To justify these atrocities, British officials painted the Mau Mau as savage “terrorists” because of the violent and brutal methods they used to hunt down and kill white settlers and local informers. Official figures show that Mau Mau fighters killed 32 British settlers and 1,819 indigenous people whom they believed to be spies for the British.
Today what the British Empire did in Kenya might be perceived as a form of ethnic cleansing, but because colonisation was not unfashionable then, the atrocities were not condemned, nor was anyone tried. It was only in 2011, during a landmark court case brought against the British by a group of Mau Mau veterans, that the British government, under legal pressure, admitted that the documents were in a high-security facility that also contained files from 36 other former British colonies. (In 2013, 5,228 Mau Mau veterans were awarded £20 million in compensation by a UK court, which amounts to roughly £3,000 per victim, a paltry sum given the suffering they endured.) One of these documents contained details of eight colonial officers stationed in Kenya “roasting detainees alive”. All of the accused officers were granted amnesty.
Official amnesia
Official amnesia and disinformation were not just part of a deliberate campaign by the British Empire to whitewash the crimes it committed in its colonies in Africa and elsewhere, but also a strategy employed by post-colonial governments in Kenya to cloak their own complicity in ensuring that British interests in the country were preserved.
Post-independence Kenyan elites benefitted from colonial policies that alienated Africans from their own land and became the biggest beneficiaries of post-independence land grabs disguised as land redistribution or adjudication. After independence, the so-called home guards or loyalists became the biggest beneficiaries of land and political power. According to Kenya’s 2013 Truth, Justice and Reconciliation Commission report, “Rich businessmen and businesswomen, rich and powerful politicians who were loyal to the colonial administration, managed to acquire thousands of acres at the expense of the poor and the landless.” Hence, “instead of redressing land-related injustices perpetrated by the colonialists on Africans, the resettlement process created a privileged class of African elites, leaving those who had suffered land alienation either on tiny unproductive pieces of land or landless.” Even today in Kenya, members of freedom fighting movements like the Mau Mau remain landless and poverty-stricken while those who sided with the colonialists are among the richest people in the land.

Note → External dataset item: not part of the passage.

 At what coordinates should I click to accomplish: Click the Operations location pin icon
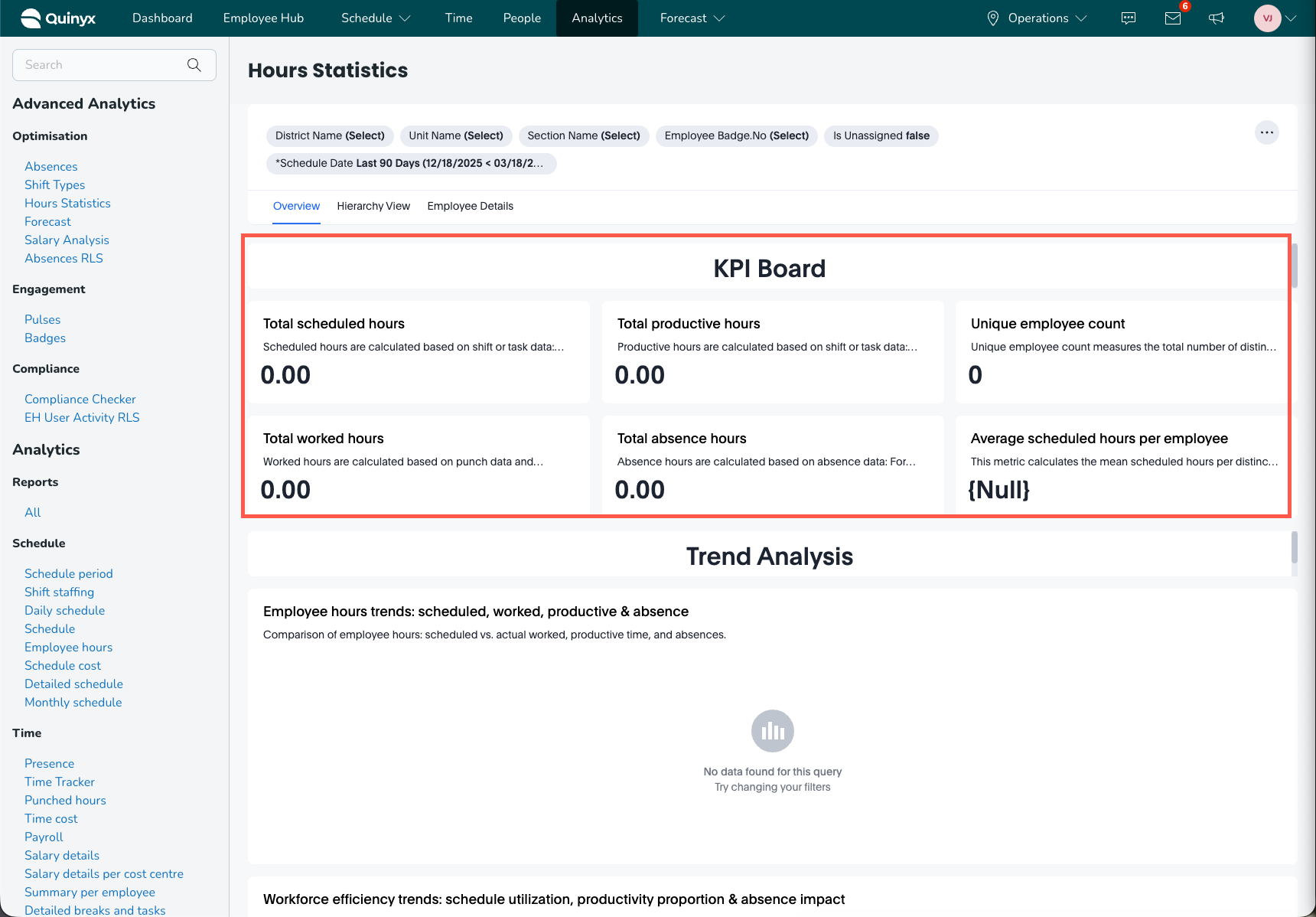click(x=993, y=18)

After independence, the so-called home guards or loyalists became the biggest beneficiaries of land and political power.
The Mau Mau remained a proscribed organisation for four decades after independence. It was only in 2003, when Mwai Kibaki became president, that the Mau Mau were recognised for the role they had played in Kenya’s struggle for independence. Kenyatta Day on 20 October was renamed Mashujaa Day (Heroes Day) to commemorate all those who died while fighting for freedom. In 2007, a statue of Dedan Kimathi was erected in Nairobi’s central business district, and in 2015, following the 2013 UK court decision to compensate Mau Mau veterans, the British government put up a Mau Mau memorial sculpture in Nairobi’s Uhuru Park “as a symbol of reconciliation between the British government, the Mau Mau and all those who suffered”.
Despite these symbols of reconciliation and healing, the traumatic legacy of British colonialism lingers in Kenya to this day. This is why Kenyans were demanding an apology from the King – because the wounds have not yet healed. While a public apology might not have been enough to completely heal the wounds and traumas of the past, it would have been an important first step.